▸ What is required: Identify every line in the listing below that contains the word "height", matching case exactly, and copy each of those lines in full.

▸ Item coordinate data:
#####

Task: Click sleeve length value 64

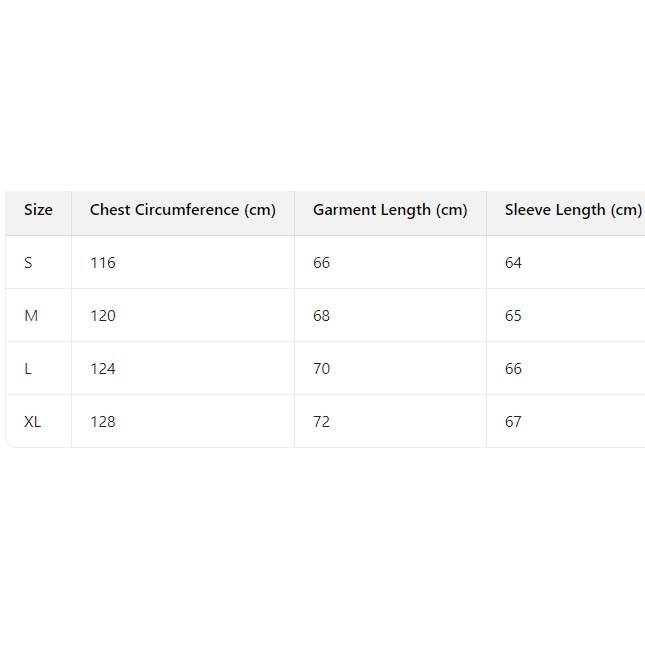Action: point(514,263)
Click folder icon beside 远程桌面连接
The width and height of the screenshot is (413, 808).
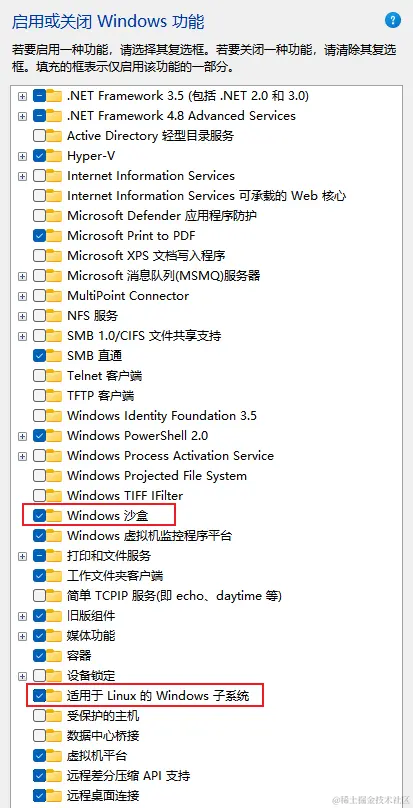coord(54,795)
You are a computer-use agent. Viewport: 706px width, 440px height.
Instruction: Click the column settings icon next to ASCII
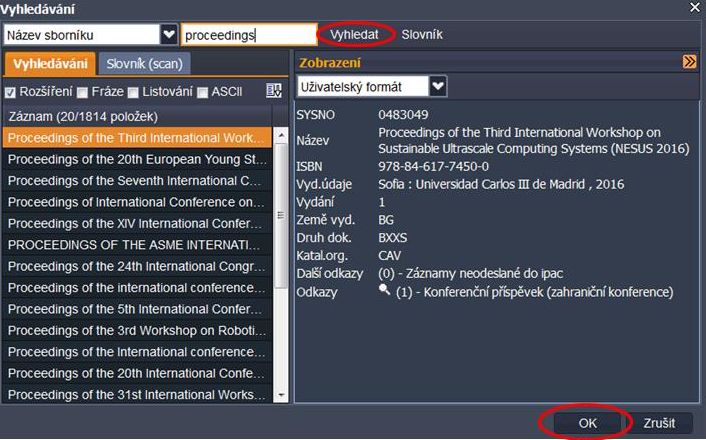click(274, 91)
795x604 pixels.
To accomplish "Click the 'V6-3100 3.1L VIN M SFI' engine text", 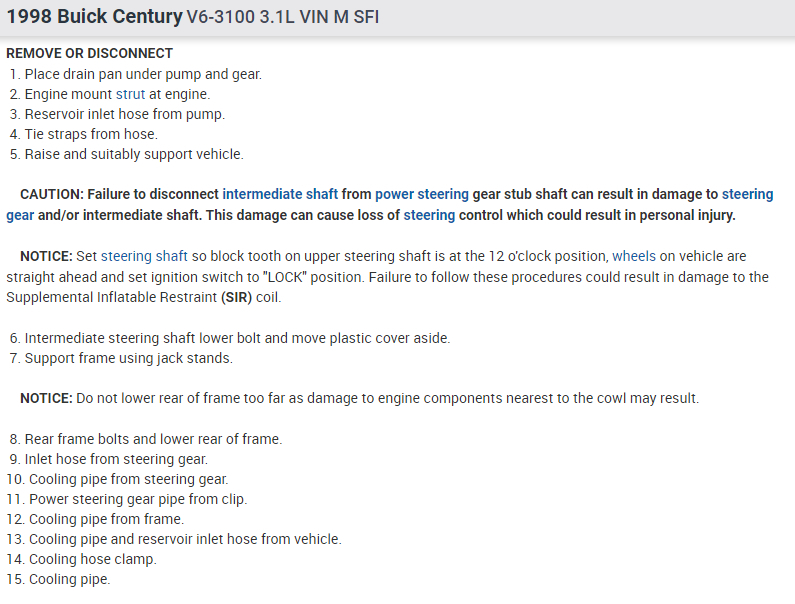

#####

▸ Result:
The width and height of the screenshot is (413, 808).
You are a computer-use agent. Viewport: 706px width, 440px height.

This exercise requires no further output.